UniversalDiffEq.jl
UniversalDiffEq.jl is a library for building state-space universal dynamic equations (SS-UDEs) and neural ordinary differential equations (NODEs). These models use neural networks to learn unknown nonlinear relationships from time series data. The package provides model constructor functions to build discrete and continuous time models that combine known parametric functions with unknown functions represented by neural networks. UniversalDiffEq.jl defines a set of training procedures that can simultaneously estimate the parameters of known functions and train a neural network to represent unknown functions. The models are trained using a state-space modeling procedure, which makes them robust to unexplained variation in the system's dynamics and measurement errors. The package leverages the Julia scientific machine learning (SciML) ecosystem to build and train the models. The term "universal" comes from the universal approximation theorem.
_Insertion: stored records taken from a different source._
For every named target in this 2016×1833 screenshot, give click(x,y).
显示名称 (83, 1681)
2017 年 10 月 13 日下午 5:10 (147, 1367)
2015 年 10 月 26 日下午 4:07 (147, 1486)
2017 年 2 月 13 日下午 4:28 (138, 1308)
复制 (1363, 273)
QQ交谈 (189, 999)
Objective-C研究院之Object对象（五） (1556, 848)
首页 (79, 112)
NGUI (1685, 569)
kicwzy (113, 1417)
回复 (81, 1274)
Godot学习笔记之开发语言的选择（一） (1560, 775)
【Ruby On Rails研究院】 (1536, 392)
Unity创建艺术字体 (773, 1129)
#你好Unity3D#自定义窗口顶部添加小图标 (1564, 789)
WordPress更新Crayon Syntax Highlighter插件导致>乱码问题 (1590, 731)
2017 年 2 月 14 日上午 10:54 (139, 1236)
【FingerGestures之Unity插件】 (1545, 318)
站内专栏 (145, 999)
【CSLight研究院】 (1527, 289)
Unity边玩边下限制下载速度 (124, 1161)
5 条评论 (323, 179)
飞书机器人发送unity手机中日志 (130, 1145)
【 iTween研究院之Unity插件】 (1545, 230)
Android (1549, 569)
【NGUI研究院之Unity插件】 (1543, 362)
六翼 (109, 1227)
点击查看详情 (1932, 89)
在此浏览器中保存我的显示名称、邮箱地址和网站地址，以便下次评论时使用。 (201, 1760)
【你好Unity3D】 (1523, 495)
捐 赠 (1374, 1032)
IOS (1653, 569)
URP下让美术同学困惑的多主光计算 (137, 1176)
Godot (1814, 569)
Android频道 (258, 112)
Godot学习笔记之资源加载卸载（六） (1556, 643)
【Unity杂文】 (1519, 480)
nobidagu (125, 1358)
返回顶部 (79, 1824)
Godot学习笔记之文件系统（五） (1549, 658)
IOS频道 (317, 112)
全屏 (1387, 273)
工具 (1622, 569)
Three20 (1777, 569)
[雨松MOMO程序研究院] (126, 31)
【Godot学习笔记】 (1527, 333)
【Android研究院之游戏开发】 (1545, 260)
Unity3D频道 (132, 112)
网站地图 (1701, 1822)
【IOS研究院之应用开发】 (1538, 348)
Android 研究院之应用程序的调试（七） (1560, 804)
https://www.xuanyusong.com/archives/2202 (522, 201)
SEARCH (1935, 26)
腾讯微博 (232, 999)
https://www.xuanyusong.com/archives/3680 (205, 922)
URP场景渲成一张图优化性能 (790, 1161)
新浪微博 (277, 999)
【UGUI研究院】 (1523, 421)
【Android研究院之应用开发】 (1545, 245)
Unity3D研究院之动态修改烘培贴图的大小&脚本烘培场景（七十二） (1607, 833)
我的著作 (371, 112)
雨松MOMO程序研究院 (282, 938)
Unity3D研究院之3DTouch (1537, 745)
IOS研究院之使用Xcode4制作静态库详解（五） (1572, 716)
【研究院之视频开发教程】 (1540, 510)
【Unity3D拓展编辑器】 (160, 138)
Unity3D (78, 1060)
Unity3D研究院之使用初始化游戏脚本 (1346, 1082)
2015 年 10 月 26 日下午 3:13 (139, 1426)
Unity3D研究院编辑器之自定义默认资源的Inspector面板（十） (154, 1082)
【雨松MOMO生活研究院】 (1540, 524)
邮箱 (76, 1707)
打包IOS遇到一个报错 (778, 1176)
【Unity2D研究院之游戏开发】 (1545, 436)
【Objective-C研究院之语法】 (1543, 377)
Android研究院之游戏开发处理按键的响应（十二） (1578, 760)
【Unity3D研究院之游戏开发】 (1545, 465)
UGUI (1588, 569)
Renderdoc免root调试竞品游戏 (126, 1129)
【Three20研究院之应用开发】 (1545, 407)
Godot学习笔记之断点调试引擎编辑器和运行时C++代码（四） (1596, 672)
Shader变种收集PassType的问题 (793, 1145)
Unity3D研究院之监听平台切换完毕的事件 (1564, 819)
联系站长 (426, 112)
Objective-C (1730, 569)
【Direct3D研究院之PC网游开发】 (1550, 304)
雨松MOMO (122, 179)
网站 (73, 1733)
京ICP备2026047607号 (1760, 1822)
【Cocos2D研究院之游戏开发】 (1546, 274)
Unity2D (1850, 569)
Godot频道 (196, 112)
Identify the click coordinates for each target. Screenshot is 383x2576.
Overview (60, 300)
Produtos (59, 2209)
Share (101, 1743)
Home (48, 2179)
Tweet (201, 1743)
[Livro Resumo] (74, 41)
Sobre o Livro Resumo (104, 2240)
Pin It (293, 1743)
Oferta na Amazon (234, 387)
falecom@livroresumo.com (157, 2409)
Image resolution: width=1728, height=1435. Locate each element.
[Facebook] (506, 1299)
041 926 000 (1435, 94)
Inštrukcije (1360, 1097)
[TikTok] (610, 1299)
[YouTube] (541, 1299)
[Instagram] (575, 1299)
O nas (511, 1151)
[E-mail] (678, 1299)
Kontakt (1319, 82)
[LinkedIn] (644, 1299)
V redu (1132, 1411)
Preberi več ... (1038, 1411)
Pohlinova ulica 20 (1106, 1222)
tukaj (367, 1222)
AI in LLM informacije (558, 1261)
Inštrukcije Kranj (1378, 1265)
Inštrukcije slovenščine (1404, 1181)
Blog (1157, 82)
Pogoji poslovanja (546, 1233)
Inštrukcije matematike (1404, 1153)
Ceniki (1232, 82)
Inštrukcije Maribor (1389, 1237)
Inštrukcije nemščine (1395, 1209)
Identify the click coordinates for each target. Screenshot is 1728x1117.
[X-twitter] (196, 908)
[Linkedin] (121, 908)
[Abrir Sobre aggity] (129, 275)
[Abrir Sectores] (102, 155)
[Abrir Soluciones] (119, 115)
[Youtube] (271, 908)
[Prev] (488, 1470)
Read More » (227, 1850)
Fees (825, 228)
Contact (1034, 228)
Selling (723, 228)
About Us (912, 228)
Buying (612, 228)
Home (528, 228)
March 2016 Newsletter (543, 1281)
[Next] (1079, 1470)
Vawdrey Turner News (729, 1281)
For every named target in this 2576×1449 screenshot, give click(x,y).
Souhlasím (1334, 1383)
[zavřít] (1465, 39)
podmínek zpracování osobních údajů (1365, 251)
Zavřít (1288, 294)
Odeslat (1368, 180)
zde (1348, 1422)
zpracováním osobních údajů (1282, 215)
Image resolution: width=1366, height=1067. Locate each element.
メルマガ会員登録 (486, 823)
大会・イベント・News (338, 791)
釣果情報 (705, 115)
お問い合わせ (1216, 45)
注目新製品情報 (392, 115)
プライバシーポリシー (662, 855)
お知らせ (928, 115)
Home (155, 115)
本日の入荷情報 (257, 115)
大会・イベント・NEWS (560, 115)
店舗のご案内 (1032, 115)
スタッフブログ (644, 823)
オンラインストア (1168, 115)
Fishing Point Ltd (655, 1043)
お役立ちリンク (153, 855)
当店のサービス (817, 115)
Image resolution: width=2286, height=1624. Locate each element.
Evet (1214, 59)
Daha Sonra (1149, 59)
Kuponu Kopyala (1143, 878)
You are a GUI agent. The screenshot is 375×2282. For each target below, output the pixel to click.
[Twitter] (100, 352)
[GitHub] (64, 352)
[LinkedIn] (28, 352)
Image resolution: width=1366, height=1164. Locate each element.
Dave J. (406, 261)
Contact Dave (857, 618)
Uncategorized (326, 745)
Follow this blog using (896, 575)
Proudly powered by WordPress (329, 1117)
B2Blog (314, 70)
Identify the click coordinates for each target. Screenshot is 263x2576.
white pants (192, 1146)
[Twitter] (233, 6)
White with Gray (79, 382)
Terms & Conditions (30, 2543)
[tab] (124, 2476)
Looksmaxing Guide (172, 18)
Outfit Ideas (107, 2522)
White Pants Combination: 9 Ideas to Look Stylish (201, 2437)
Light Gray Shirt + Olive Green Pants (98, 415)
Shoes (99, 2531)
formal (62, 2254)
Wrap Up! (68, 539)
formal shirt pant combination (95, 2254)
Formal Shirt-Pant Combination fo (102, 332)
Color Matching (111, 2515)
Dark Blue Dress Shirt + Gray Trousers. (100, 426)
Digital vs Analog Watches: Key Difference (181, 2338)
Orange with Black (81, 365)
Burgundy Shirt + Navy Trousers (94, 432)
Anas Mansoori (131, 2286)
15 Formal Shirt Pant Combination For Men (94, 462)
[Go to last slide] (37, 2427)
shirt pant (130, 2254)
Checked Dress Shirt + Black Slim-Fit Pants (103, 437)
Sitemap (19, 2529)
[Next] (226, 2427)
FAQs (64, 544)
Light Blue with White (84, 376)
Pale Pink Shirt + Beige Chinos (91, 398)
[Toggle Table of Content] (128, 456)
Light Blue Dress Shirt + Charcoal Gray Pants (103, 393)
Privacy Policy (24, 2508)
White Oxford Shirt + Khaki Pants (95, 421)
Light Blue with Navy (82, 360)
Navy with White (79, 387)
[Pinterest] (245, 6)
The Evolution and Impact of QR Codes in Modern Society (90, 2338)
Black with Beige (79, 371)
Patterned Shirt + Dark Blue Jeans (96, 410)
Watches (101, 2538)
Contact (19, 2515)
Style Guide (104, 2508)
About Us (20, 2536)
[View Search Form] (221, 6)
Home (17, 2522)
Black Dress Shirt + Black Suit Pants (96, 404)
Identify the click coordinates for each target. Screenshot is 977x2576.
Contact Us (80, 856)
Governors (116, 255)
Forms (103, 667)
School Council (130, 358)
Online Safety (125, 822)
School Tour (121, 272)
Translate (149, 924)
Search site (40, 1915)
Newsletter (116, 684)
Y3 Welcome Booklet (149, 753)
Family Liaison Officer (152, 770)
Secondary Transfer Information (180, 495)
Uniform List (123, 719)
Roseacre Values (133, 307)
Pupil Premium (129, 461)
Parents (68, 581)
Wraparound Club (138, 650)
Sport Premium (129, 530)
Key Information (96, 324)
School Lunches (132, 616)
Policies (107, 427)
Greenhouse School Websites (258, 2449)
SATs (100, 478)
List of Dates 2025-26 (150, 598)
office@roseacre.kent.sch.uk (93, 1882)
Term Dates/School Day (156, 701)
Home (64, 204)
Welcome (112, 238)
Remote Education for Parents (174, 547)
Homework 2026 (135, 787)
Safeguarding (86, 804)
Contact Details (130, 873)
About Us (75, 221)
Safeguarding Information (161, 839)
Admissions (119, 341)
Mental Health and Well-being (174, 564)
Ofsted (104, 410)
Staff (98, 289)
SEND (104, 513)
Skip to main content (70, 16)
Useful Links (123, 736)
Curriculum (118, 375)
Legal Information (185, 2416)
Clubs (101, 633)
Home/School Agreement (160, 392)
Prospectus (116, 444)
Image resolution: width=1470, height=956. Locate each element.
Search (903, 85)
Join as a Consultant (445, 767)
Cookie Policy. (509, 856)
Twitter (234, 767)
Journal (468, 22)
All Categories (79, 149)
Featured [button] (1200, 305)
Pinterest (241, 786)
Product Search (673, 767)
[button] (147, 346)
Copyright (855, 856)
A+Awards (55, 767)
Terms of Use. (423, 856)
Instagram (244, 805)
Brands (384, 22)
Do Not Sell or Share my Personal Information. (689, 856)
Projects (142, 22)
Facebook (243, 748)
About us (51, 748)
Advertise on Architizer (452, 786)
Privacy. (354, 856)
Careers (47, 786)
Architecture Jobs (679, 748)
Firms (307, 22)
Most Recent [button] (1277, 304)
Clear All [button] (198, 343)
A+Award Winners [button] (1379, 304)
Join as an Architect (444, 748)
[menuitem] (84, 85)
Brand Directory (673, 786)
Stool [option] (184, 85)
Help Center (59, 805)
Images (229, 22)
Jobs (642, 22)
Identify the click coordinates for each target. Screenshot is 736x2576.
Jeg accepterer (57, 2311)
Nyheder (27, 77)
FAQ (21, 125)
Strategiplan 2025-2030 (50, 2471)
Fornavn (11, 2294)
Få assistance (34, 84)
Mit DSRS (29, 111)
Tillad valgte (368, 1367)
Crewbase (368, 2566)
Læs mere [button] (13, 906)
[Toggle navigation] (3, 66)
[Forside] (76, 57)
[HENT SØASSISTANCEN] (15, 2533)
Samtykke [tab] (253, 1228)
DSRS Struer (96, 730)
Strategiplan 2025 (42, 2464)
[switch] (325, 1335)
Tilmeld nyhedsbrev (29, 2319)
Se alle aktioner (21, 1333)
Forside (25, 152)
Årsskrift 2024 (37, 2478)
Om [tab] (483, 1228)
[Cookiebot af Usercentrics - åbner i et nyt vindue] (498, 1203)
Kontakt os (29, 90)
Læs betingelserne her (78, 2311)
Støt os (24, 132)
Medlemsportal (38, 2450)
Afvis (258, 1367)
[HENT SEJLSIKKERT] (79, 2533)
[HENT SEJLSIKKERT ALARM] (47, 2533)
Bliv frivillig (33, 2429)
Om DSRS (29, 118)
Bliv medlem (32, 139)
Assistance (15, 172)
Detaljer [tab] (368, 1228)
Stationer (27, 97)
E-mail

Universal dynamic equations
Universal dynamic equations include two classes of models: universal differential equations and universal difference equations. Universal differential equations are continuous-time models that learn the right-hand side of a system of ordinary differential equations from time series data
\[\frac{du}{dt} = f(u).\]
Universal difference equations are discrete-time models that learn the right-hand side of a system of difference equations
\[u_{t+1} = u_{t} + f(u).\]
In the simplest case, a neural network $NN$ represents the entire right-hand side of the model $f(\mathbf{x}) = NN(\mathbf{x})$. These models are sometimes called neural ordinary differential equations (NODEs). However, in general, the right-hand side of the model can include both neural networks and parametric functions. For example, the classic Lotka-Volterra predator-prey model includes a growth term for the prey $rN$, a mortality rate for the predator $mP$, and a linear interaction term between the two species $\alpha NP$. We can use universal differential equations to build a more flexible version of this model by replacing the linear interaction term with a neural network
\[\frac{dN}{dt} = rN - NN(N,P) \\ \frac{dP}{dt} = \theta NN(N,P) - mP.\]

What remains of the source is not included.